The problem, Jupiter found, is that marketers do not process opt-out requests frequently enough: 25 percent said they processed them monthly, quarterly or never. Jupiter recommends that processing occur hourly or automatically.

“CAN-SPAM really jarred companies into looking into their e-mail systems,” said Kirill Popov, director of ISP relations and delivery at EmailLabs, a Redwood City, CA, e-mail service provider. “I have a feeling some companies are still using legacy systems that weren't built for it.”

Daniels said that he suspects commercial e-mailers' compliance rate has risen since Jupiter Research examined it in the immediate aftermath of the law's enactment.
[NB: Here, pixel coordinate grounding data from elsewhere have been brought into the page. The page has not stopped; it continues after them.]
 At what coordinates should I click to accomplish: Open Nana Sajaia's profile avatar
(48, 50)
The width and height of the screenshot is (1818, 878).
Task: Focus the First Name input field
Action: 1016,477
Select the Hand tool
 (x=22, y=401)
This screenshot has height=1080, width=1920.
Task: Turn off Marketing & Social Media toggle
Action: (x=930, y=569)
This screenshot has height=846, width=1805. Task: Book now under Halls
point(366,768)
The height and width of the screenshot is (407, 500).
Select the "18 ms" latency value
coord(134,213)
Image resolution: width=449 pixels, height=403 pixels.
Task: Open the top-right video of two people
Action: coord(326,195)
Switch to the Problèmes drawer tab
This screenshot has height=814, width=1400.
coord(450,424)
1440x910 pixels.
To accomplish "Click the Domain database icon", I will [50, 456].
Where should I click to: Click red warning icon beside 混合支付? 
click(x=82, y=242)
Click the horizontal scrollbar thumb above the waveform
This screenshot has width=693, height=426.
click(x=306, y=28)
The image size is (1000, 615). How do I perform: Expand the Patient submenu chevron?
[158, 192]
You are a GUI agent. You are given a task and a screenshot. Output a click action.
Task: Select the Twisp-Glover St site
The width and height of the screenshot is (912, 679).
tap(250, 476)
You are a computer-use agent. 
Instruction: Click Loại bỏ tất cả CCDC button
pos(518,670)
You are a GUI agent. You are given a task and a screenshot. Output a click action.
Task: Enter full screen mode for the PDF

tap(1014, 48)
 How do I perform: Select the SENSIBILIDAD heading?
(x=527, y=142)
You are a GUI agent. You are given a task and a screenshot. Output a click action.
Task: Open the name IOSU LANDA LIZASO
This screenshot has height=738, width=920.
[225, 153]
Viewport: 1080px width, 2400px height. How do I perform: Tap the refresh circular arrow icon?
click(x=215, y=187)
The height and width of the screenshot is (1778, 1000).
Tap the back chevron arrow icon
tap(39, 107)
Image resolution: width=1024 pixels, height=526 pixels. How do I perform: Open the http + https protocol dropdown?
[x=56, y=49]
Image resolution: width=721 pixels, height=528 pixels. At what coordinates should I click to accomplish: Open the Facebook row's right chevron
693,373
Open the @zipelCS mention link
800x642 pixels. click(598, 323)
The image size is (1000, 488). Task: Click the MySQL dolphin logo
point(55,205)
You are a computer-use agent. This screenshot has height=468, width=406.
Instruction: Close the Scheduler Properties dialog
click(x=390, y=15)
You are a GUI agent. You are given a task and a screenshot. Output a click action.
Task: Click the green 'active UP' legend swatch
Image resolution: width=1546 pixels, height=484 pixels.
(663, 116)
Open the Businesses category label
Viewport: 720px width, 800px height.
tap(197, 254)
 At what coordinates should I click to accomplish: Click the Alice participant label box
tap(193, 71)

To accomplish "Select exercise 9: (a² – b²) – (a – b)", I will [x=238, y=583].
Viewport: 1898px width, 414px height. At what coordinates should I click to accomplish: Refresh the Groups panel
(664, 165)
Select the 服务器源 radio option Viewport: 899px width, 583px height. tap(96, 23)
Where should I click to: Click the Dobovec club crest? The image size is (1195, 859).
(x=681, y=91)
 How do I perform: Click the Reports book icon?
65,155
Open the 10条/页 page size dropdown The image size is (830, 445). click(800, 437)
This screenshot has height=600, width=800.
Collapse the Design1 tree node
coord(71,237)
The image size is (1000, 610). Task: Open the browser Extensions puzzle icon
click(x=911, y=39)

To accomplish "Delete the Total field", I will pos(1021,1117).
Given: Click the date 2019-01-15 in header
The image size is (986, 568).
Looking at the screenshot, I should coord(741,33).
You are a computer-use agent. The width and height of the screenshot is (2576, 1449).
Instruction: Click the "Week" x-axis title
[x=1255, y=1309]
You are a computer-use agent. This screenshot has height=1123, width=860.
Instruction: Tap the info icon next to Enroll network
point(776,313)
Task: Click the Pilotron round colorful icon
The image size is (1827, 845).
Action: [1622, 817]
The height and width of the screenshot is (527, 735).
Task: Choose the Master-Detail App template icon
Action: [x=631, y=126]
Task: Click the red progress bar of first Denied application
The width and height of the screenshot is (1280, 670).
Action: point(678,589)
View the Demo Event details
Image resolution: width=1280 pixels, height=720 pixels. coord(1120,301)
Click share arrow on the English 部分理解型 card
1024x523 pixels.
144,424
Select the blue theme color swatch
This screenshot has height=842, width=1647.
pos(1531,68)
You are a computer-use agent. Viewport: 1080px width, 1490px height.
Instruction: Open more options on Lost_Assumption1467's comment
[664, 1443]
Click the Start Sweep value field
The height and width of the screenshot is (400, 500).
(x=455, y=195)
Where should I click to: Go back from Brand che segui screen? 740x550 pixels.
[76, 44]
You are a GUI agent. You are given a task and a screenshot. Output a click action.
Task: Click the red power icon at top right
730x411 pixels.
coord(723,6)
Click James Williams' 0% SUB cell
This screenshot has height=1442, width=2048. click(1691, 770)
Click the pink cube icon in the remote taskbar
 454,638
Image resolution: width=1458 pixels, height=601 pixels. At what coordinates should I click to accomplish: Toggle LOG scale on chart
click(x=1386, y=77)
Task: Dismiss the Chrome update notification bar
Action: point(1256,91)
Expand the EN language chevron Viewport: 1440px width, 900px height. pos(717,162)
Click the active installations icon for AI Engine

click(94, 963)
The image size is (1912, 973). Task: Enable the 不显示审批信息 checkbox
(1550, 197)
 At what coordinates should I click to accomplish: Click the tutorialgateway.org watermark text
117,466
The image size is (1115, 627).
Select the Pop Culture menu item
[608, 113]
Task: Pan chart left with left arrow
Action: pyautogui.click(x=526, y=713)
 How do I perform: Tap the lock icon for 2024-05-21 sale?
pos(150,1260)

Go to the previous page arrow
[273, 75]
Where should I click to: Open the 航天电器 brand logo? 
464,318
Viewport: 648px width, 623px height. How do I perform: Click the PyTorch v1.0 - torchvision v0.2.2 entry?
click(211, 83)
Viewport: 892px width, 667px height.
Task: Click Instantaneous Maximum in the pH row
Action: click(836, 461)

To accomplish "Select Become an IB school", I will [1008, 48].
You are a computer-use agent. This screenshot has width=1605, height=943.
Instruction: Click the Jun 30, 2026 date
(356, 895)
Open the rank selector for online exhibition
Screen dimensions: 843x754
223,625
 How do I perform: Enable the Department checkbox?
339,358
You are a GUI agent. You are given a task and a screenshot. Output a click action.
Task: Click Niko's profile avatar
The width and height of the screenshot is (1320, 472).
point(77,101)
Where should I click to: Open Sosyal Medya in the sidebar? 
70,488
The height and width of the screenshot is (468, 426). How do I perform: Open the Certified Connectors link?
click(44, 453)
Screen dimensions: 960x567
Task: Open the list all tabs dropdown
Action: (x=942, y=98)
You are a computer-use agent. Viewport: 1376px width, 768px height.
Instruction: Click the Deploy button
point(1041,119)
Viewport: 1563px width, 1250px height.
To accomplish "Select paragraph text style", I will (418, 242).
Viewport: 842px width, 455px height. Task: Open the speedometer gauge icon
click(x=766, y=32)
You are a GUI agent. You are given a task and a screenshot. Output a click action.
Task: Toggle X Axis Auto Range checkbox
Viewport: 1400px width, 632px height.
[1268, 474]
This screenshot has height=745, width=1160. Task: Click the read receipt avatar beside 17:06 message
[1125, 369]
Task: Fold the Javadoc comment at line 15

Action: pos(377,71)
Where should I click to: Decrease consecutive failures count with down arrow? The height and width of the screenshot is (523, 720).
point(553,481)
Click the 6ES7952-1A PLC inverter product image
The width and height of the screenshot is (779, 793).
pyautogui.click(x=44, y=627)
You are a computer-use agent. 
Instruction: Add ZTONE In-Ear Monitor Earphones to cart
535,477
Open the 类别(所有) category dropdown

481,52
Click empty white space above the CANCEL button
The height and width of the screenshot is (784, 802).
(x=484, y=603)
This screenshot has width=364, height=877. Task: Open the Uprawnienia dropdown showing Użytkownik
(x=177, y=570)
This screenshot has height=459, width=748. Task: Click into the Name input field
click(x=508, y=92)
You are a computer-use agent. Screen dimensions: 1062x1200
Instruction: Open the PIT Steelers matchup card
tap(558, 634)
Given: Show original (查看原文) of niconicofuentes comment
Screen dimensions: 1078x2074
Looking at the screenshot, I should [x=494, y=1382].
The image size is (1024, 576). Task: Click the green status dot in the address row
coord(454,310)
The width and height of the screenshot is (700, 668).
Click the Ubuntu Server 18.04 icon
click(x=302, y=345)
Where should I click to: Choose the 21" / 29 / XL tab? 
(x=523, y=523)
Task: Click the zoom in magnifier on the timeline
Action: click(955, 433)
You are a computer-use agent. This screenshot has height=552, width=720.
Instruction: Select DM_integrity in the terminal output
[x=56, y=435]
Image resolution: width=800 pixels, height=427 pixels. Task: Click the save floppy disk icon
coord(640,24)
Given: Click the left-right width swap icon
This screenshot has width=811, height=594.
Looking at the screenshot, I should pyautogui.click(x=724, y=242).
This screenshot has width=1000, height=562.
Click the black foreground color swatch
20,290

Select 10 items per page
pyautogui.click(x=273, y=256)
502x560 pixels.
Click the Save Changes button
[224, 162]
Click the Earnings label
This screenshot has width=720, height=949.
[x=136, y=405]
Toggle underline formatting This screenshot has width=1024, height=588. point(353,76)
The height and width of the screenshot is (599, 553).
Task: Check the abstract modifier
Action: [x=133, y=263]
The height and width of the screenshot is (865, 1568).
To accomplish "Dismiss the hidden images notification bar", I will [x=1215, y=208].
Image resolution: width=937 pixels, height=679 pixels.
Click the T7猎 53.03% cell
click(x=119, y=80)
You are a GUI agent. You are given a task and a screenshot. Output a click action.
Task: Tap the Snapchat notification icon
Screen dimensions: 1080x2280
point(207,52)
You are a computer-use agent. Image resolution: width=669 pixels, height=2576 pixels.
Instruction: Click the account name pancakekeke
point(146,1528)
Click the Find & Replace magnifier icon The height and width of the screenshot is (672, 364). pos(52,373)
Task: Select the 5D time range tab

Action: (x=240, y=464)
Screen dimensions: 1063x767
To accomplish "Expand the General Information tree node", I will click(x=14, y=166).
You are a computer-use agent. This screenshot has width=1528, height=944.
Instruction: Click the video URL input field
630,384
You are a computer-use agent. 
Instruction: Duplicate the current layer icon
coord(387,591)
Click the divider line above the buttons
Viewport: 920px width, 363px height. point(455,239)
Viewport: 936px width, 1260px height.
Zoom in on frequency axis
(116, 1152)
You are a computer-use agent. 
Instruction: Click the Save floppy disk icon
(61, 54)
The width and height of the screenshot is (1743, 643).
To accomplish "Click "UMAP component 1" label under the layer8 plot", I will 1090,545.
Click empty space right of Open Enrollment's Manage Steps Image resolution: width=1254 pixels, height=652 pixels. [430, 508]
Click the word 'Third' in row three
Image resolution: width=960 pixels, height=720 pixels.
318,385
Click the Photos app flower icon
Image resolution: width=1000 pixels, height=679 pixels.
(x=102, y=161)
“The applications these people are working with can't stop on a dime,” he said of companies doing their own e-mail marketing.

Failure to honor unsubscribe requests is at issue in the first case brought under the federal anti-spam law. In March, small California ISP Hypertouch filed suit against the owner of BobVila.com and its ad agency, BlueStream Media, claiming they continued to mail to Hypertouch addresses after unsubscribe requests. The suit also alleges the messages lacked a physical address and contained false header information.

BVWebTies, the owner of BobVila.com, and BlueStream Media both responded that they were in full compliance with the CAN-SPAM Act.

Jupiter's study comes as the Federal Trade Commission prepares to set rules for commercial e-mailers to comply with CAN-SPAM. The FTC recently ended the comment period for its rulemaking on whether to lengthen the 10-day window for honoring unsubscribe requests.

The FTC also will rule whether P.O. boxes qualify as valid postal addresses under the law. Only 64 percent of the messages tracked by Jupiter Research included street addresses.

Michael Goodman, an FTC staff attorney, said the agency had not measured the rate of compliance by the e-mail marketing industry.

“I just don't have data on it,” he said.

Senders of unsolicited commercial e-mail have not complied with the law, according to spam-filtering companies. A survey in January by Audiotrieve found 90 percent of unsolicited commercial e-mails violating some provision of the law, such as for an honest subject line and valid physical address. Audiotrieve did not test unsubscribe requests.